I think both behavioural and technical DR are complementary, but the technically driven aspects deliver a lot more value. Behavioural demand response can’t follow control curves, and it can generate secondary peaks. It also can’t orchestrate across a wide range of scenarios and it depends on goodwill. So all in all, that means these systems are more fragile and less predictable.
Maybe the last aspect is that technical DR can be built into a larger virtual power plant framework and that means that you can control resources which are less obvious to the user, like water heaters, batteries and vehicle-to-house or vehicle-to-grid. That’s a lot more complex than programmable thermostats.
GS: I like the coaching idea—opens up some interesting concepts. Gamification is one that I’ve often thought could improve engagement—you could loosely compare Ontario’s ICI program to a gamification style system.

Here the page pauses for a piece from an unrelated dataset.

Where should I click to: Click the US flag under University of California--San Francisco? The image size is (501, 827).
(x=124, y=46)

Having done my time in GA (global adjustment) busting I can tell you some of my customers thought it was a game, only problem was that they were playing the house and as we all know the house always wins. . . With that said, the program curtails some 1400 MW of capacity, clearly a sizable and valuable chunk of capacity for Ontario’s IESO (independent electricity system operator). In your experience, how does a utility value the DR resources you are bringing to market?

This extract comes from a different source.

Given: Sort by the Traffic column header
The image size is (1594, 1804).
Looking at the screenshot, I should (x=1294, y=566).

DSG: That’s a tricky one! My experience is that a lot of utilities often haven’t done the full end-to-end analysis of their comparative cost streams, and so have trouble putting a monetary value on DR, let alone frequency control or other more complex products. And that’s because they are often large entities, split into silos, and you need end-to-end data to get that to happen.

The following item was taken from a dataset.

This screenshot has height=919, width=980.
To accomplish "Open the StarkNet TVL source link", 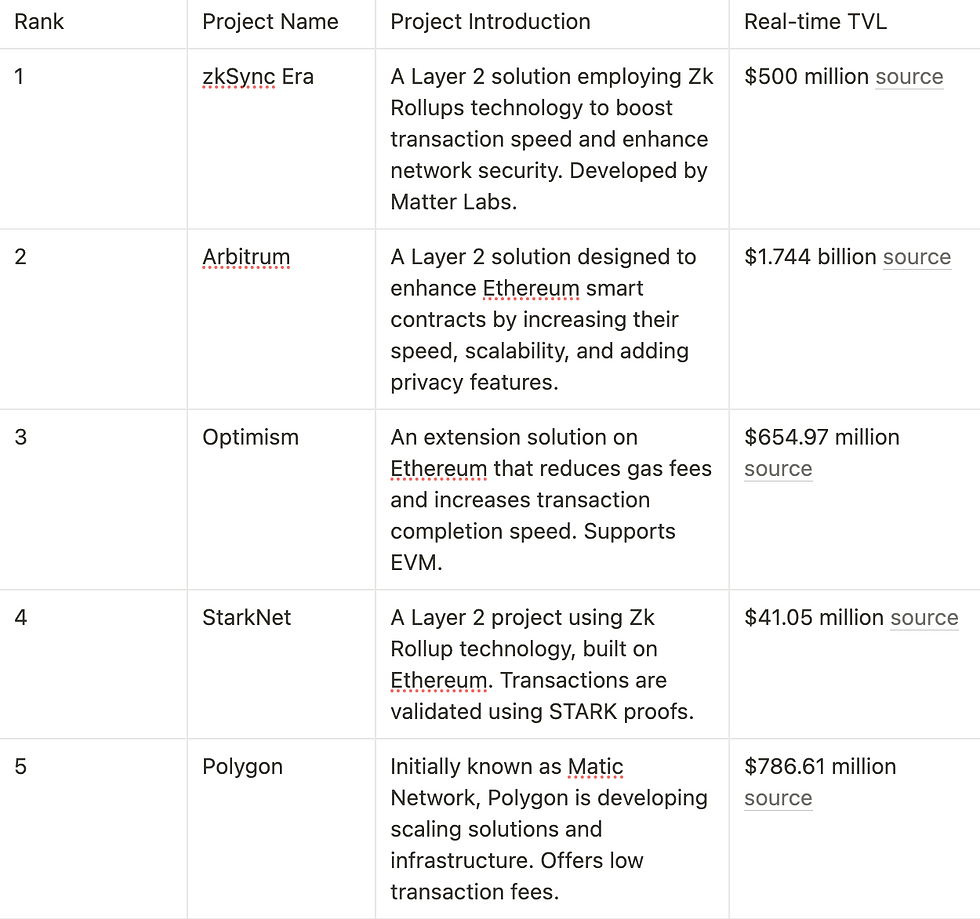I will [x=924, y=618].
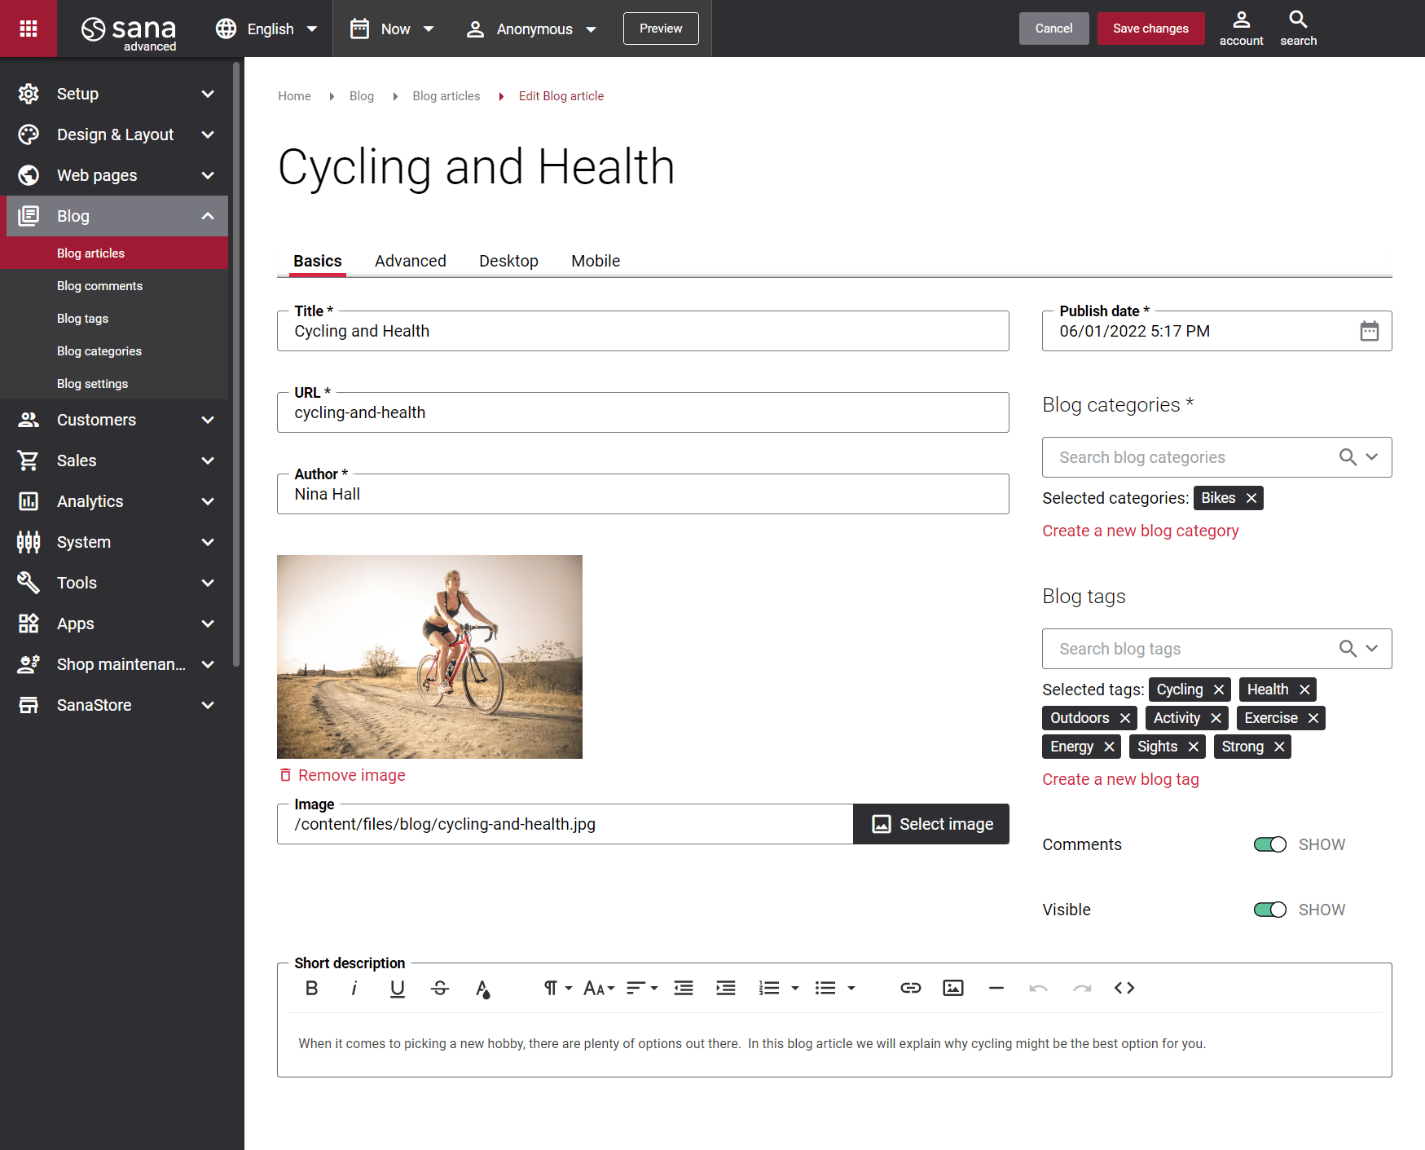Toggle bold formatting in the description editor

311,988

In general, I think there’s three large value categories for utilities, but in practice there’s a lot more than that. You have deferred investments, that applies to transport and distribution, and that’s mostly about right-sizing your equipment. In our case, we can reduce seasonal peaks and that means not having to scale your infrastructure to support a few dozen days of bad cold spells, reducing energy imports or maximizing exports. To defer investments, you can also apply control strategies to more specific geographies, like a neighbourhood, to manage peaks in that area. That can mean delaying replacing aging or undersized infrastructure in the distribution network.
You can also better manage coming back from power cuts by avoiding the huge synchronized loads that happen then—this’ll especially be true when everyone charges their cars. This strategy can reduce damage to equipment, or delay the need to deploy larger equipment.
So first one is deferred investment. The second one is freeing up contingency reserves and that’s done through better frequency management or very-short-term assets like batteries. That allows you to sell that power elsewhere. This one is tricky in that you really have to trust your DR system to be reliable, otherwise you can crash your grid.
The third one is about arbitrage and maximizing your revenue, which basically means providing control products that a trading desk can pull from. I think this is analogous to what trading desks did in the ’90s and 2000s. They built up low latency interconnects between financial hubs to make trading as efficient as possible. In my mind, virtual power plants provide the same type of breakthrough and they will be a game changer to leverage spot price differences across the energy landscape.
Just thought of a fourth one as I was speaking. I think there’s competitive advantages as well that can be drawn from better grid management. If you manage your grid more efficiently, and that means not having to build a new plant to provide peak demand, you can pass those savings on to consumers and be more competitive in the market.
As I said, there’s a lot more ways to value this, but these are probably the main ones.